Segment Start: TASK MATERIAL

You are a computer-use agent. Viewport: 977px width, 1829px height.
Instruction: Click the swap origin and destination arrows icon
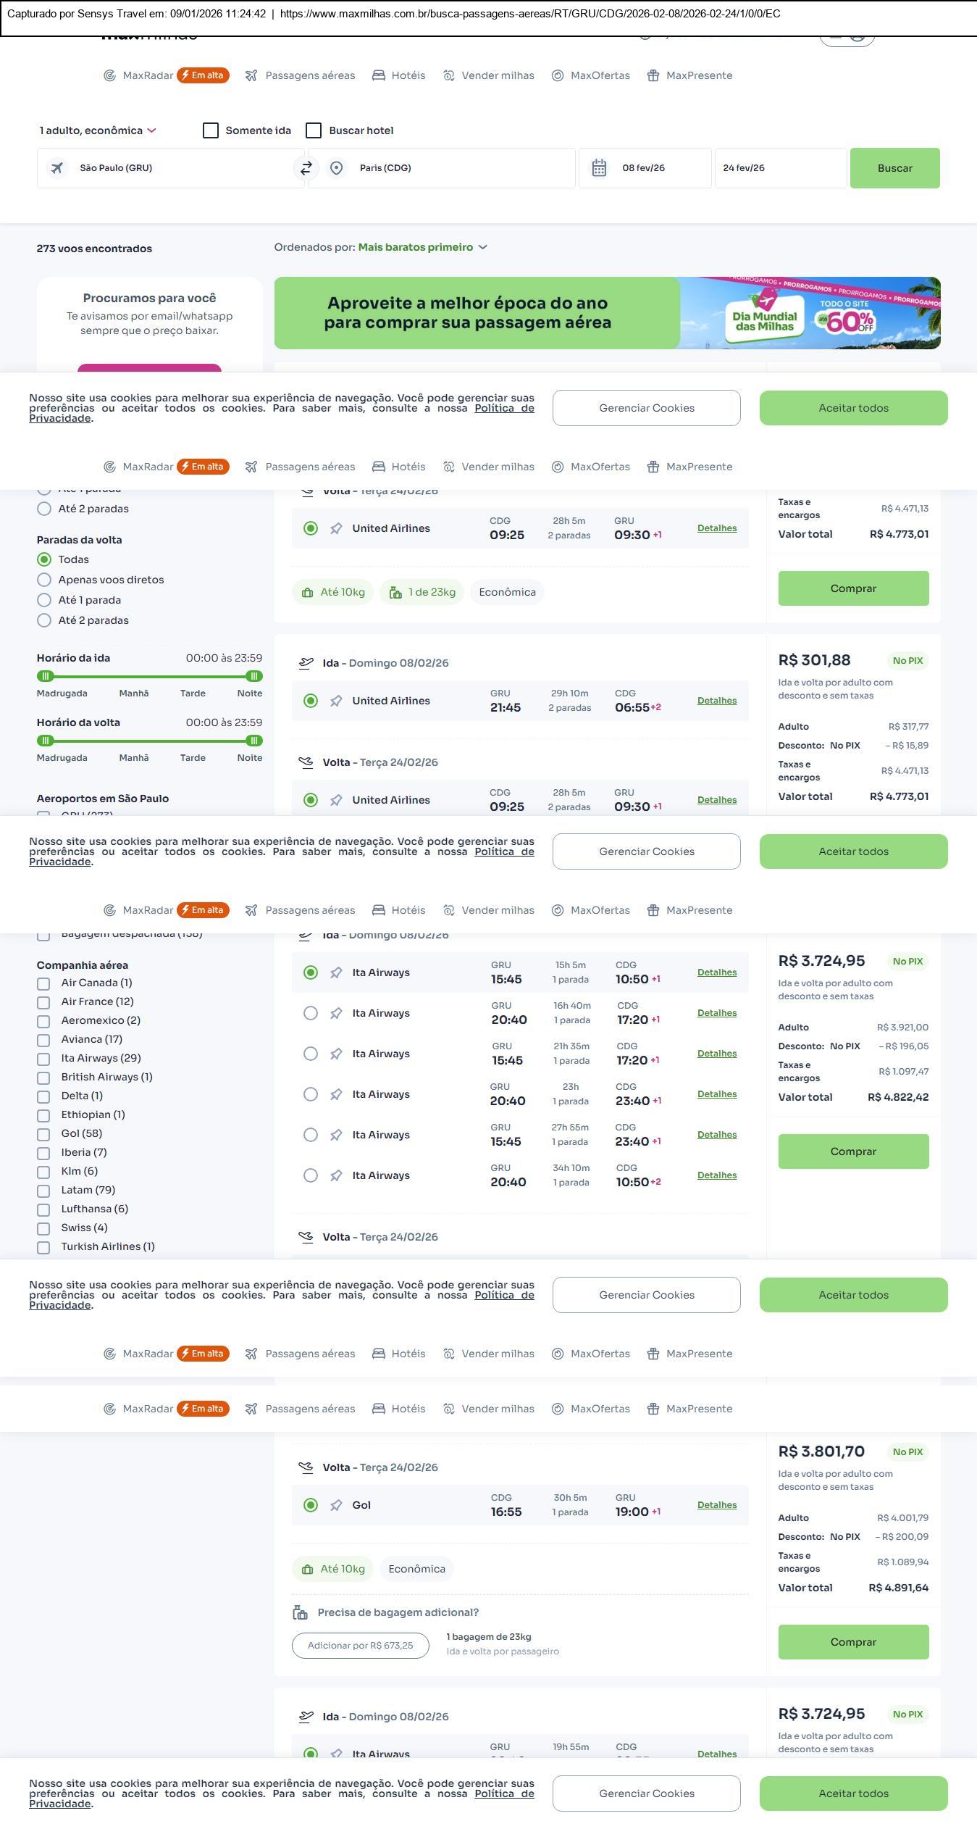pos(306,168)
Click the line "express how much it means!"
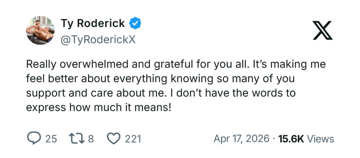The height and width of the screenshot is (158, 360). pyautogui.click(x=98, y=107)
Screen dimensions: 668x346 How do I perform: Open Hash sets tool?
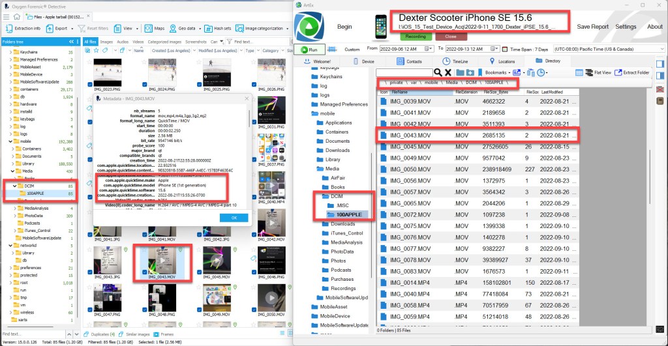[x=218, y=29]
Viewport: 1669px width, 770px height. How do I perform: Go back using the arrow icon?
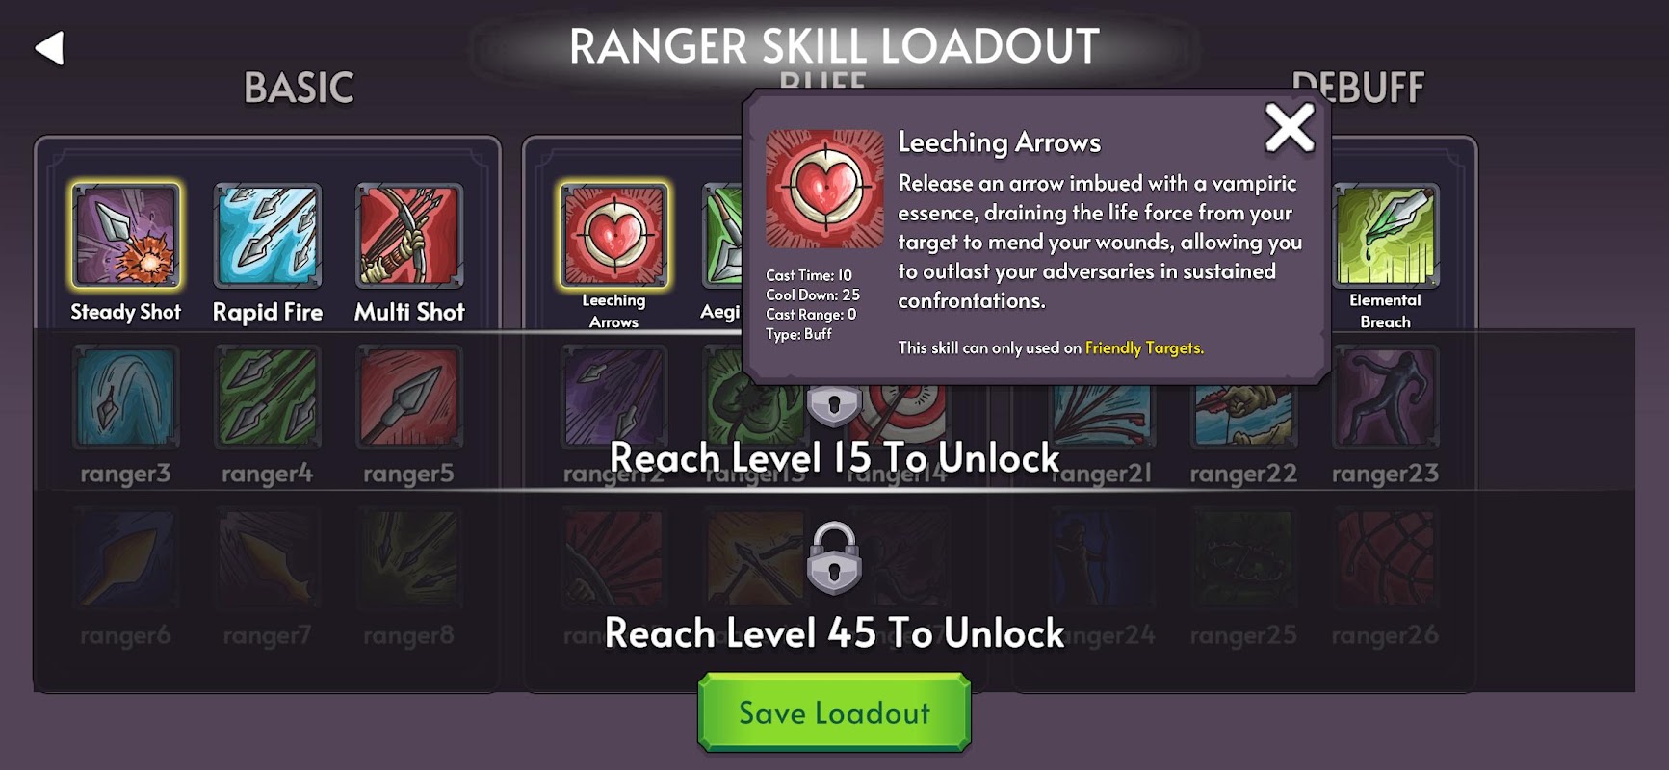click(x=49, y=48)
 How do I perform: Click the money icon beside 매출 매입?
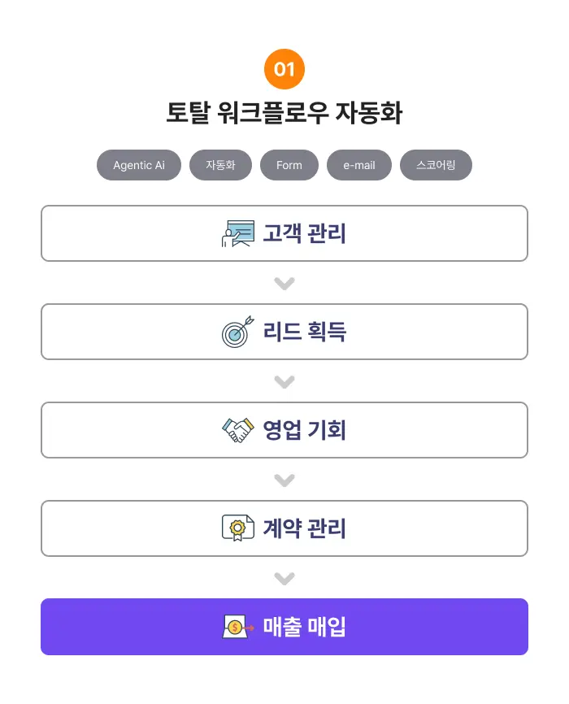pyautogui.click(x=238, y=627)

Segment End: TASK MATERIAL

TASK BRIEF
Leaving out all pictures, transcribe the listing exactly.

ANSWER TO THE PROBLEM
You are a computer-use agent. Viewport: 977px width, 1829px height.
Instruction: Click the swap origin and destination arrows icon
pos(306,168)
Click the line "express how much it means!"
The height and width of the screenshot is (158, 360). pyautogui.click(x=98, y=107)
Screen dimensions: 668x346 How do I perform: Open Hash sets tool?
[x=218, y=29]
Viewport: 1669px width, 770px height. How do I perform: Go back using the arrow icon?
click(x=49, y=48)
 How do I perform: Click the money icon beside 매출 매입?
pyautogui.click(x=238, y=627)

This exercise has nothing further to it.